## Click-target records

__________

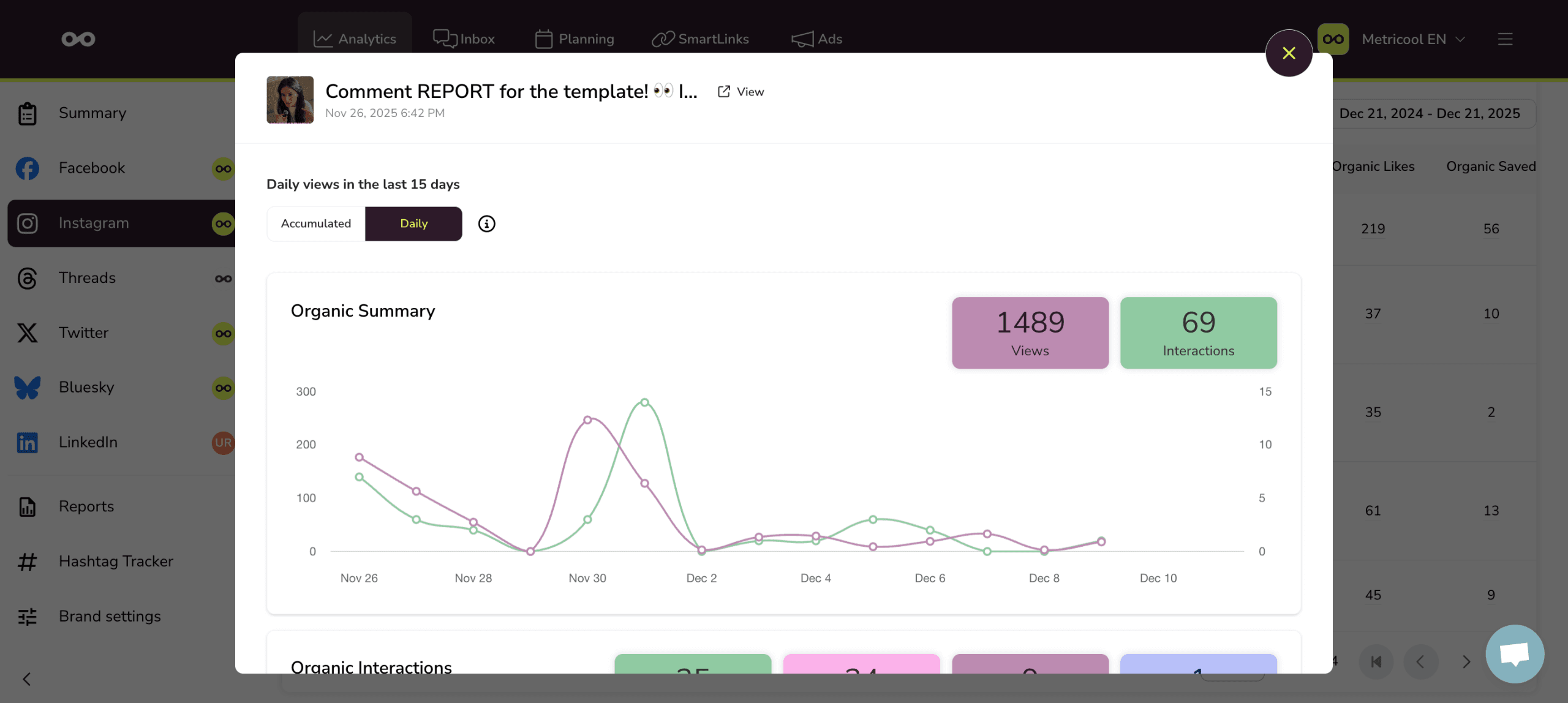Screen dimensions: 1568x703
Task: Click the Instagram icon in sidebar
Action: [28, 223]
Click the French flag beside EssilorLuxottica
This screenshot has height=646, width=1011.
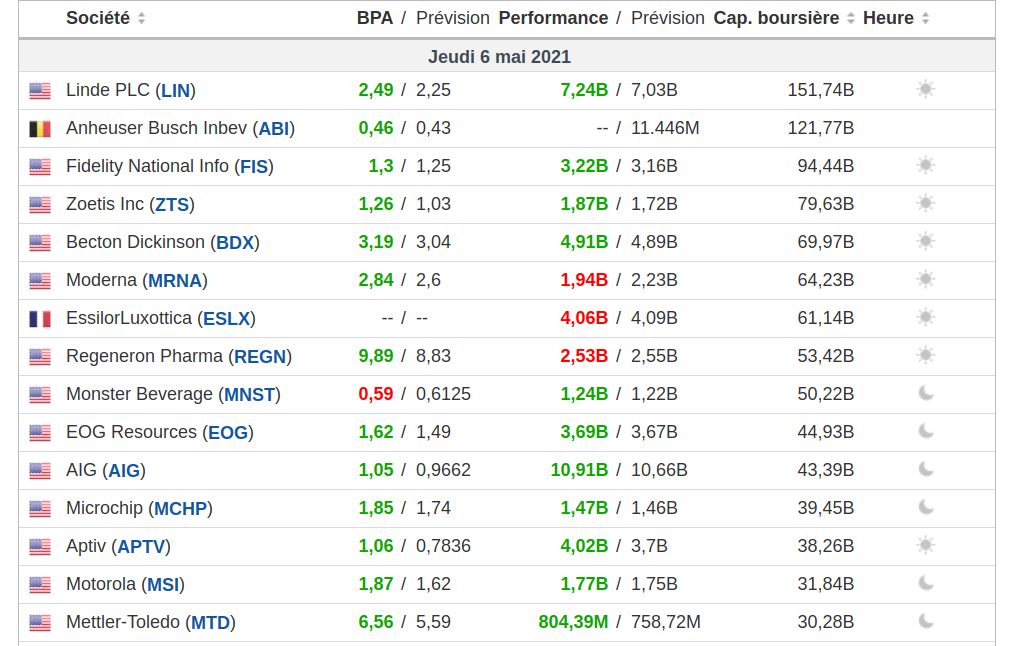click(40, 319)
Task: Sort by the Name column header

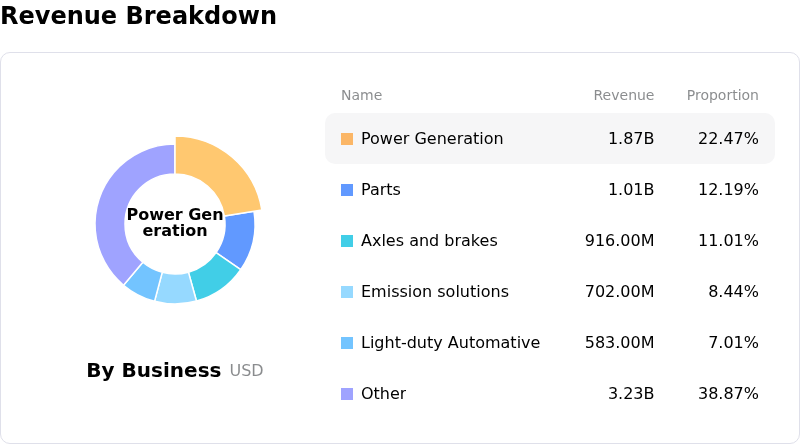Action: [x=361, y=96]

__________

Render the lines of these records as a numbered list, omitting blank lines and leaving the pictures out.

1. Screen dimensions: 1568x703
2. Task: Click the Instagram icon in sidebar
3. Action: [28, 223]
4. Click the French flag beside EssilorLuxottica
5. This screenshot has height=646, width=1011.
6. click(40, 319)
7. Task: Sort by the Name column header
8. Action: [x=361, y=96]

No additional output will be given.